### REQUIRED WORK
Extract the complete passage below on the Ambassadors Staircase at Versailles, reproducing every word and punctuation mark without alteration.

Before entering the King's State Apartments, one had to climb the Ambassadors Staircase - a suitable entrance as its magnificence matched the grandness of the apartments. The Ambassadors Staircase (Escalier des Ambassadeurs) was built in 1674 but was finished in 1680. Although it was designed by architect Louis Le Vau, the staircase was built by François d’Orbay and was primarily painted by Charles Le Brun. Destroyed in 1752, the staircase was the entrance to the King’s Apartments and was the official grand entrance into the Chateau, specifically intended to astonish and impress foreign dignitaries.At the time of its creation, Versailles was transitioning to reflect governmental power and authority instead of a private home for the crown. The staircases’ primal function and the details it encompasses reinforces this progression at Versailles.
The staircase incorporates allegories of the Four Parts of the World on the vault and representation of crowds of foreign visitors on the walls.The staircase was lit from above with a skylight – a fairly advanced quality for seventeenth century architecture and is thought to have played a symbolic role in the connection with the scenes of the kings heroism depicted by Le Brun. Additionally, it is known to include Thalia (the muse of Comedy), Melpomene, Calliope, and Apollo (Louis XIV’s emblem) and the twelve months of the year. References to the greater world, such as the depiction of the twelve months of the year and the four parts of the world, circle back to Louis XIV’s mentality of Versailles symbolizing supreme and divine power which in turn, reflects Louis XIV’s desired depiction of his reign.

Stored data
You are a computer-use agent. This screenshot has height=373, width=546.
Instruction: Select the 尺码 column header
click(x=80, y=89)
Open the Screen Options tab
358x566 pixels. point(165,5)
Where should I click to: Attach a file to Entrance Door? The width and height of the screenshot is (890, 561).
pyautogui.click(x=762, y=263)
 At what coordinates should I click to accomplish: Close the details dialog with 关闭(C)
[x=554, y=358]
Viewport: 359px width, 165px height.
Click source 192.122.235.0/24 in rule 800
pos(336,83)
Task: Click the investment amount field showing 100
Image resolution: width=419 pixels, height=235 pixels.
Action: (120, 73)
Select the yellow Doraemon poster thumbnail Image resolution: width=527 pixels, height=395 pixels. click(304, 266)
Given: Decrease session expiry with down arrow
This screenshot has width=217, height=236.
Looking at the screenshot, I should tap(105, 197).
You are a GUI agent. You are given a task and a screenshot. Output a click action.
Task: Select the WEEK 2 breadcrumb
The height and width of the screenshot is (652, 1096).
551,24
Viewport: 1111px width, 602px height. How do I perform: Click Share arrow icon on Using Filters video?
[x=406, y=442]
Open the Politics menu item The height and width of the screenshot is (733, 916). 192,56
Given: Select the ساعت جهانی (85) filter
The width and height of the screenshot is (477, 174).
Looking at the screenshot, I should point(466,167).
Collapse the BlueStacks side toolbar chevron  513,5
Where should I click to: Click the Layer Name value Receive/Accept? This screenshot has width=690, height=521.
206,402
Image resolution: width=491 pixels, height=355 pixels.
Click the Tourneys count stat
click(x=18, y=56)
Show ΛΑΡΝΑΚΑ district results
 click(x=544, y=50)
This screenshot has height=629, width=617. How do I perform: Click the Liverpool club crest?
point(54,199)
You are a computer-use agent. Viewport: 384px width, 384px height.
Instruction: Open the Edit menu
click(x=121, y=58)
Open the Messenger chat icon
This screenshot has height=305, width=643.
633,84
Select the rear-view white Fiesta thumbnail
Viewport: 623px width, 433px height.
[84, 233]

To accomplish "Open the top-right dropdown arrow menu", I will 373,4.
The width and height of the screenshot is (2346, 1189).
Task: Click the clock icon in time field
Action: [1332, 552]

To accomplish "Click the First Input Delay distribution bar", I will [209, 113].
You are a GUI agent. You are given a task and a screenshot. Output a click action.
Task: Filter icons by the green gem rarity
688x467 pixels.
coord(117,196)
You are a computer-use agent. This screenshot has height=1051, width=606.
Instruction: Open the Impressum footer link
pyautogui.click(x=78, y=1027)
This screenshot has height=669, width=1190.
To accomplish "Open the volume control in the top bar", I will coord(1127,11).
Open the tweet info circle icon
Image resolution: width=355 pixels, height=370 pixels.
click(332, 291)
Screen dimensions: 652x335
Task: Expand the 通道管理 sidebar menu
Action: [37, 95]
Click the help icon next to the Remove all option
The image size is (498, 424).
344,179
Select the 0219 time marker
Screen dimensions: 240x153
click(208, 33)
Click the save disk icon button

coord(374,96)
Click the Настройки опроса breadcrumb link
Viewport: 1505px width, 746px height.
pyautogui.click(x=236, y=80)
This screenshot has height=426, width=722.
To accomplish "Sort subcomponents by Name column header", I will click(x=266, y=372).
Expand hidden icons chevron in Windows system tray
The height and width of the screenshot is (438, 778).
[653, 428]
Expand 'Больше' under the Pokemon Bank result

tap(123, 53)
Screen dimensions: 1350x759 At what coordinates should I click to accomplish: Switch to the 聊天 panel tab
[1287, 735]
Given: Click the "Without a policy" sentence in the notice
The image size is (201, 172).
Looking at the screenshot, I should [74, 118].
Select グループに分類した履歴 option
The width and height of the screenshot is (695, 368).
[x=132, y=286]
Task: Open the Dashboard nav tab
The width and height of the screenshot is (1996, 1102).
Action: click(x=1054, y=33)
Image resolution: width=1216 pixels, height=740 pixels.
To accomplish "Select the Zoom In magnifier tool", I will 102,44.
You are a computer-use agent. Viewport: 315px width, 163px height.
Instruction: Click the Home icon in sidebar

### EXERCISE OUTPUT
Before entering the King's State Apartments, one had to climb the Ambassadors Staircase - a suitable entrance as its magnificence matched the grandness of the apartments. The Ambassadors Staircase (Escalier des Ambassadeurs) was built in 1674 but was finished in 1680. Although it was designed by architect Louis Le Vau, the staircase was built by François d’Orbay and was primarily painted by Charles Le Brun. Destroyed in 1752, the staircase was the entrance to the King’s Apartments and was the official grand entrance into the Chateau, specifically intended to astonish and impress foreign dignitaries.At the time of its creation, Versailles was transitioning to reflect governmental power and authority instead of a private home for the crown. The staircases’ primal function and the details it encompasses reinforces this progression at Versailles.
The staircase incorporates allegories of the Four Parts of the World on the vault and representation of crowds of foreign visitors on the walls.The staircase was lit from above with a skylight – a fairly advanced quality for seventeenth century architecture and is thought to have played a symbolic role in the connection with the scenes of the kings heroism depicted by Le Brun. Additionally, it is known to include Thalia (the muse of Comedy), Melpomene, Calliope, and Apollo (Louis XIV’s emblem) and the twelve months of the year. References to the greater world, such as the depiction of the twelve months of the year and the four parts of the world, circle back to Louis XIV’s mentality of Versailles symbolizing supreme and divine power which in turn, reflects Louis XIV’s desired depiction of his reign.